[START OF EXTRACT TO READ]

We would need a prior briefing. There is no point questioning an auditor on detail if we do not have the expertise.

I will try to ensure as much briefing as possible is provided. It would be worthwhile in terms of parliamentary accountability and discussions generally for us to make contact with the Union's institutions. This is an opportunity for us to talk about value for money and other such issues.

I got the documentation for today's meeting at 12.50 p.m. I do not have experience of being on this committee, but it seems impossible to query or investigate things if we have not had some opportunity to do the paperwork beforehand. Whether it is getting advice from someone else or doing paperwork, I query the wisdom of having a meeting and getting information only an hour beforehand.

I received the brief last night. The agreement was that we would try to get briefing material for members on the Monday beforehand. However, that has not happened. One of the problems is that some of the staff are working with the Joint Committee on Foreign Affairs and the British-Irish Interparliamentary Body. We should have the briefing material beforehand. When did we agree that it would be available? Was it the Monday beforehand?

Clerk to the Committee

The Monday before the Thursday.

Some members only got their briefing material this morning.

Clerk to the Committee

As soon as the briefing material becomes available for a joint committee meeting, it is circulated immediately bye-mail. As regards the sub-committee on scrutiny, we usually have everything ready on the Monday before the Thursday.

Did this briefing material go out on Monday by e-mail?

Clerk to the Committee

This one did not. It did not come to us on Monday. The original briefing material for the block exemption was circulated about a month ago. That was recirculated again yesterday. The other one only came in to us late last night.

Even with the best will in the world, there is so much coming in on e-mail that one would need a full-time assistant to download it. I was not able to contribute to the debate today for another reason, but I concur with Senator Quinn. It is not much use to receive documentation only an hour before the meeting.

E-mail is no good for those of us who do not have computers in Leinster House. This matter must be examined.

[END OF EXTRACT TO READ]

PARTS OF THE EXERCISE:
**1)** In the committee discussion, copy the part that opens with the words containing "Even with the" and closes with "before the meeting.", switching "full-time assistant" to "part-time clerk".
**2)** Repeat the listing word for word, from the line containing "You are a computer-use" through the last line of the listing.
The listing has no connection to the committee discussion.

[START OF MATERIALS PROVIDED]

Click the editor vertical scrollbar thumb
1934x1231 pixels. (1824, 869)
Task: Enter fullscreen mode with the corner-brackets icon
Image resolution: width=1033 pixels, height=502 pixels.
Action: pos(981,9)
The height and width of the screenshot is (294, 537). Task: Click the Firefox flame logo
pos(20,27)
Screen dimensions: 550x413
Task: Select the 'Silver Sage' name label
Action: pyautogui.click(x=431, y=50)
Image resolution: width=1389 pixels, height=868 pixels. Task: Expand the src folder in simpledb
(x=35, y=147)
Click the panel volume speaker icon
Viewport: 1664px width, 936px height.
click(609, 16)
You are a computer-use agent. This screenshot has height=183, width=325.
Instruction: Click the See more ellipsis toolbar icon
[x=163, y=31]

[END OF MATERIALS PROVIDED]

WORKED SOLUTIONS:
**1)**
Even with the best will in the world, there is so much coming in on e-mail that one would need a part-time clerk to download it. I was not able to contribute to the debate today for another reason, but I concur with Senator Quinn. It is not much use to receive documentation only an hour before the meeting.

**2)**
You are a computer-use agent. This screenshot has height=183, width=325.
Instruction: Click the See more ellipsis toolbar icon
[x=163, y=31]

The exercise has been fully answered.